Lack of DSM-5 inclusion

CPTSD removes the stigma completely and also puts the "blame" for the upsetting symptoms squarely where it belongs, with the abusers. And in my opinion that's WHY it's not included in the DSM, because our society protects and enables abusers and couldn't abide holding them accountable.

I disagree. From a 2017 review on the topic, here is why experts have

Another new development for ICD-11 is the proposal for a sibling disorder, Complex PTSD (CPTSD). This is, in part, a reformulation in more specific terms of the previous ICD-10 diagnosis F62.0 “Enduring personality change after catastrophic experience” (EPCACE) and, like its predecessor, describes the disturbances in self-organization that can sometimes result from multiple, chronic or repeated traumas from which escape is difficult or impossible (e.g., childhood abuse, domestic violence, torture, war imprisonment). The ICD-11 CPTSD diagnosis is comprised of six symptom clusters: three are shared with PTSD (re-experiencing, avoidance, and sense of threat) and three additional symptom clusters related to disturbances in self-organization (DSO), specifically: affect dysregulation, negative self-concept and difficulties in relationships.
In contrast to EPCACE, CPTSD does not require a demonstrable personality change. However, the problems associated with CPTSD which reflect disturbances in self-organization are expected to be sustained and pervasive, and occur in a variety of contexts. Another diagnosis that has previously been suggested to capture responses to chronic or repeated trauma is “Disorders of Extreme Stress Not Otherwise Specified” (DESNOS) which was included in the Appendix to DSM-IV (American Psychiatric Association, 2000). The DESNOS diagnosis has been operationalized using 48 possible symptoms, organized into 6 scales and 27 subscales (Pelcovitz et al., 1997). ICD-11 CPTSD shares a similar conceptual frame as DESNOS, particularly the emphasis on affect dysregulation, negative self-concept and relational difficulties and is in part empirically derived from it.

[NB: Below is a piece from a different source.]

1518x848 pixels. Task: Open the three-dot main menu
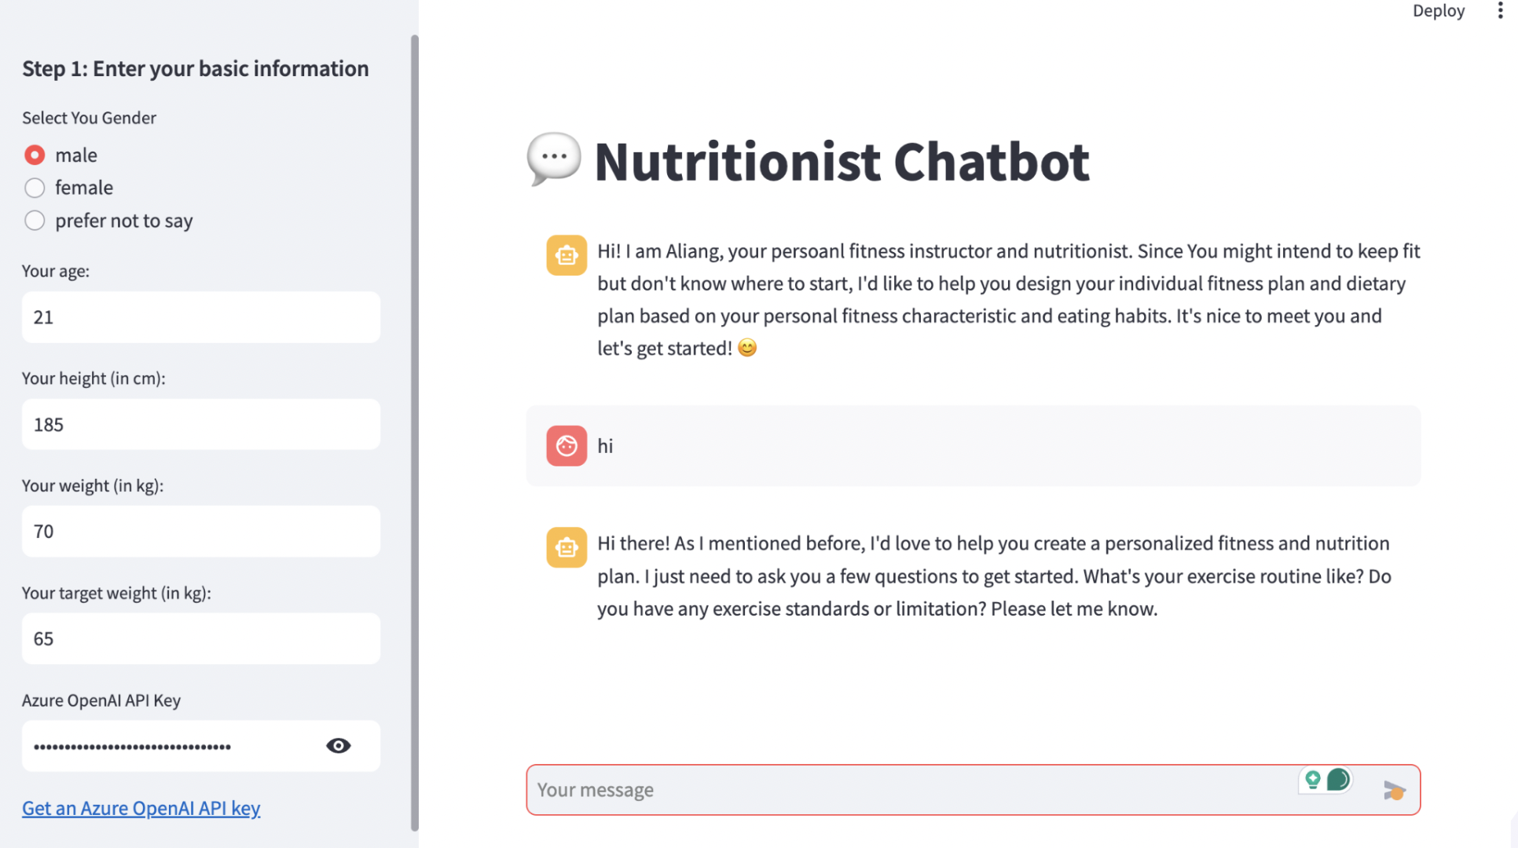pyautogui.click(x=1500, y=11)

However, the proposed CPTSD diagnosis is expected to be comprised of 12 symptoms, in line with the ICD-11 emphasis on clinical utility, which includes limiting the number of symptoms that make up a diagnosis.
The decision to ground the CPTSD diagnosis in core PTSD symptoms, as well as problems in self-organization, derived largely from review of the empirical literature. Results from the DSM-5 field trial investigating DESNOS revealed substantially higher rates of endorsement of symptoms representative of disturbances in affective, self, and relational domains among those with early-life chronic trauma relative to those with other types of trauma history (van der Kolk, Roth, Pelcovitz, Sunday, & Spinazzola, 2005). The DSM-IV field trial data also found that nearly all of those who met criteria for DESNOS also met criteria for PTSD (Roth, Newman, Pelcovitz, van der Kolk, & Mandel, 1997), supporting the decision to incorporate the PTSD symptoms into the ICD-11 CPTSD diagnosis. The selection of the DSO symptoms was based on identifying those symptoms most frequently endorsed in the DSM-IV DESNOS field trial (van der Kolk, Roth, Pelcovitz, & Mandel, 1993) as well as those identified as most impairing by expert clinicians in a recent consensus survey on CPTSD (Cloitre et al., 2011).

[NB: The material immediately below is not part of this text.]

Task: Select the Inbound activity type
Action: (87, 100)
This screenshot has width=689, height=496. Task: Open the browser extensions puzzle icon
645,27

In summary, ICD-11 CPTSD shares with EPCACE and DESNOS an emphasis on changes in self-organization and the expectation that these changes typically result from exposure to sustained or multiple traumas from which escape is difficult or impossible. In contrast to EPCACE, CPTSD does not describe these symptoms as personality changes and in contrast to DESNOS, the number of symptoms is relatively small. Unlike both disorders, CPTSD includes the three symptom clusters of re-experiencing, avoidance and threat. Lastly, in contrast to both disorders and consistent with ICD-11 PTSD, functional impairment is explicitly identified as a requirement for the disorder.

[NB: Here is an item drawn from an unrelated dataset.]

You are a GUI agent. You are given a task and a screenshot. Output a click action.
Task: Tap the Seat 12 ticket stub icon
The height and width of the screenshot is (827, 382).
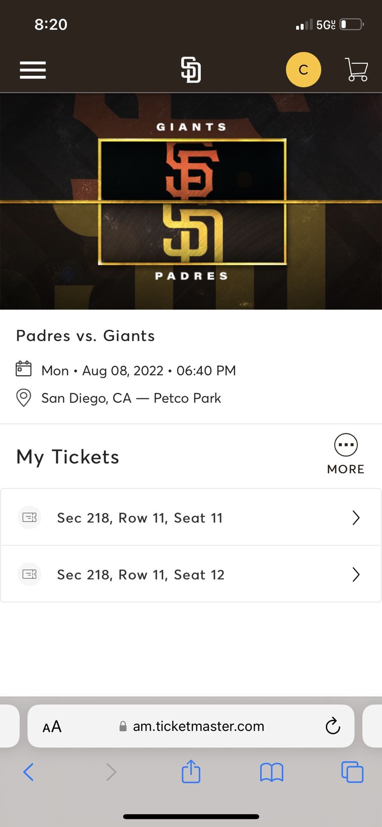[x=29, y=574]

It has been debated whether or not complex PTSD is actually PTSD comorbid with Borderline Personality Disorder (BPD). The proposed diagnostic requirements for CPTSD include several features that can be clearly differentiated from BPD. While both disorders share symptoms related to problems in emotion regulation, they are quite distinct in other symptom domains. BPD is typically characterized by an unstable sense of self that alternates between highly positive or negative self-evaluation and by emotionally intense and unstable relationships that vacillate between idealizing and denigrating perceptions of others. CPTSD in contrast is defined by a stable, although deeply negative sense of self and perceptions of relationships as painful and generally avoided. The presence of a trauma history is not a requirement for a diagnosis of BPD, while it is a prerequisite for the diagnosis of CPTSD. Data supporting these and other definitional differences, including endorsement of suicidality are discussed under the section of the manuscript concerning construct validity for CPTSD.

tl;dr CPTSD isn't a DSM diagnosis because experts some experts believed the syndrome was already captured by other diagnoses, EPCACE and/or DESNOS. The debate continues.